Several difficulties exist in developing therapeutic and preventive agents for liver fibrosis using animal models, particularly regarding the studies evaluating anti-fibrotic compounds, for which the efficacy in rodents has not yet been translated to humans (Abu Dayyeh et al. 2011; McHutchison et al. 2010). One possible issue is that the densely cross-linked collagen develops over decades in humans rather than over weeks in rodents (Pellicoro et al. 2014). Advanced liver fibrosis is much less reversible in humans than it is in rodents. In addition, animal models have variable relevance based on the model used, the dosing, and the therapeutic targets being used (Friedman 2010). Therefore, it is unknown whether an anti-fibrotic therapy that is successful in an animal model will result in positive clinical outcomes (Abu Dayyeh et al. 2011). Hence, the animal models used should more closely mimic the key features of the human disease, and the cellular or molecular target and its role in fibrosis should be similar between the animal model and the human disease (Friedman 2010). Moreover, the anti-fibrotic therapies applied in animal models should also be tested for efficacy and safety in humans in clinical settings (Hayashi and Sakai 2011). Therefore, the translation of anti-fibrotic therapies from animals to humans may provide public health benefits (Hayashi and Sakai 2011). For an elaborate review of the animal models applied in the liver fibrosis studies, please refer to the review written by Hayashi and Sakai (2011).

In previous studies, most focus on a single target without considering the complexity of the process of fibrosis and the interactions among cells, soluble mediators, the pro-fibrogenic microenvironment, and the fibrogenic signaling pathways. Therefore, this might represent another limitation for developing therapeutics in animal models; these therapies are far from ready for use as anti-fibrotic strategies in human (Schuppan and Pinzani 2012). Accordingly, due to the complexity of cross talk in the microenvironment, a combination therapy approach or agents against multiple targets may be more effective in the treatment of liver fibrosis (Schuppan and Kim 2013).
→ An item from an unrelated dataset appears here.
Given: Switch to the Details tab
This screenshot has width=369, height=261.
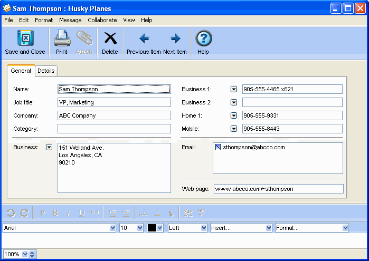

Although our understanding of the mechanisms in liver fibrosis is increasing, there remain many questions that must be studied in the future. For example, when and why the liver regenerates after injury, which is a unique quality from other organs, and which mechanism control the advances in fibrosis and decreases in regeneration remain unclear. Although challenges still exist, large-scale studies have investigated novel pathways, targets, and delivery methods to treat liver fibrosis. The goal is to attenuate the development of fibrosis in patients with CLD and to prevent organ failure induced by CLD. These efforts may reveal an ideal anti-fibrotic drug that could be easily delivered with high liver specificity and low liver toxicity in the future. Moreover, the identification of better markers of the fibrosis stage and activity that could be used to predict which patients with CLD will progress to liver cirrhosis or reverse their fibrosis and the performance of a proof of concept clinical trial that establishes a rationale for targeting fibrosis in patients with CLD must be conducted.